= SHORT TASK 1 =
Answer these questions from the text on film, propaganda and violence.
(a) What did Leni Riefenstahl claim she had made?
(b) What effectively banned Riefenstahl from making more films?
(c) What does the R stand for in the American ratings system?
= SHORT TASK 2 =
Carry the text on film, propaganda and violence forward from its final sentence.

= PAGE TEXT =
But if film, or film on television, is used to show the world the "victory" in Iraq, when what happened was so much more complicated than victory, then the universal importance and power of film may be especially dangerous. Only a few weeks ago, the world at last lost Leni Riefenstahl, who claimed always that she had simply made a documentary record of the Nazi party rallies at Nuremberg. Is that claim accurate? In a way, if you want to know what those rallies looked like, you should go to the films, for their historical value. But it is also true that if you watch The Triumph of the Will for long enough, your foot will start to tap to the pounding beat, the pulse, of the movie. That rhythm is in the drumming, in the marching and in the cutting of the film. It has a power that makes you want to be there, in uniform, as part of the power. That's what propaganda means, and propaganda has not really found a more powerful medium than film.

Leni Riefenstahl was, in effect, banned from making more films by the shock felt after 1945 all around the world ­ the victorious world ­ at what Nazism had meant, and at how far the art of film might have been an important instrument in persuading people to join the party, to march with it and to order people into death camps. Should film therefore be censored now? Should it have been censored in the 1930s? Could such censorship have taken effect without military action?

At a more domestic level, what are we to do with our own fascination with violence, except use it like a drug, and let it have its way with us? We could step back and wonder at the larger social and political context in which games of violence can become such an entertainment. In America the ratings system used on films means that children of any age can see R-rated films ­ the R is for restricted ­ as long as they are with parents or guardians, or people who will say that they are parents or guardians. This means that an American child of three or four can be taken to see, say The Silence of the Lambs, or any other picture which, for good reasons or others, explores violence to the limits of the film-makers' imagination. I have been in theatres when such children have been crying out loud, and in some cases I have to think that this was because of the fear they felt at what loomed over them. Yet parents told the children, politely or not, to shut up, so that they could continue to enjoy the fantasy. Why is that allowed to happen? Because the film business is so eager to sell every last ticket that it possibly can, that it will let innocent tiny children in to see shows that are simply not fit for them. And, of course, you have to buy a ticket for the child too.

[Entries on target coordinates]
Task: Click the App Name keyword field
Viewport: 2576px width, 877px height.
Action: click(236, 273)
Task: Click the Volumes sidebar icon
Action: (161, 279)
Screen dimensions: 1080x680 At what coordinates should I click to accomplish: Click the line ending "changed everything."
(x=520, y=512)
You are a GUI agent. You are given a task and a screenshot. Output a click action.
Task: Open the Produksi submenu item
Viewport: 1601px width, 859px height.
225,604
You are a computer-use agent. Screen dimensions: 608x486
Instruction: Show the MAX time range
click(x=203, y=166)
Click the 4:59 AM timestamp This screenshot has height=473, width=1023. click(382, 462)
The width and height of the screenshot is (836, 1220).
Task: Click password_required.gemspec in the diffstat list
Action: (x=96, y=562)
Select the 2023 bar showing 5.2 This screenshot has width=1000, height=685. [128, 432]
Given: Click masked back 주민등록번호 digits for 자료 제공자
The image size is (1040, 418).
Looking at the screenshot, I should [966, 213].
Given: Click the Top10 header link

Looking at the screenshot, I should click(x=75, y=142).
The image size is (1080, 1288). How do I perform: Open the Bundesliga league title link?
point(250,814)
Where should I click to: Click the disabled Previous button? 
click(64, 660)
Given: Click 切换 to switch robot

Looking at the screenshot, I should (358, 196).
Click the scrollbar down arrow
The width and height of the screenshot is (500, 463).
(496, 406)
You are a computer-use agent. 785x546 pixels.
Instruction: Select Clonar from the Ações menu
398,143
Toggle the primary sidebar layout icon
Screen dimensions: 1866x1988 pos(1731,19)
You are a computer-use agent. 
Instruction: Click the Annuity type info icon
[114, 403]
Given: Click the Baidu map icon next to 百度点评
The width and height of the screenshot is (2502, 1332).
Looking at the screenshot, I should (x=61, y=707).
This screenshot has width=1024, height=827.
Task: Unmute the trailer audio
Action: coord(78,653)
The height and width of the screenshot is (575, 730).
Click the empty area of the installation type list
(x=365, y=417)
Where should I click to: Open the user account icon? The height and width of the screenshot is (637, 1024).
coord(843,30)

= EXERCISE ANSWER 1 =
(a) A documentary record of the Nazi party rallies at Nuremberg.
(b) The shock felt after 1945 around the world at what Nazism had meant.
(c) Restricted.

= EXERCISE ANSWER 2 =
The responsibility of the business and the film-makers is never satisfied by claims that the public have a right to make their own decisions. People don't always know how "terrible" a film is going to get, or how profound its impact will be. My wife saw A Clockwork Orange when she was a teenager and has bad dreams about it still.

Stanley Kubrick, an artist by most people's reckoning, made that film in England and then chose to withdraw it because he feared it had been influential in a number of cases of copycat killings in Britain. He was right to make that amendment to his own work ­ and he only had power over the release of the film in the UK ­ but what are we to say about his decision to make the film in the first place? Was he wrong? Was he misguided? Should we honour his self-censorship? The film is now available again in Britain, after his heirs elected to free it up. Is that the proper respect that an artist deserves? Are we always brave and strong enough to see everything?

I don't mean to suggest that film is the source and model of all that is wrong in modern society. But I do think that the world of film, which includes those people who are madly enthusiastic about any film, need to examine very carefully what happens in our minds when we watch endless violent imagery and feel no wounds or repercussions. For one, I am no longer confident that a message has not been passed down to several generations, in their bloodstreams, in their nervous systems and in their trigger fingers.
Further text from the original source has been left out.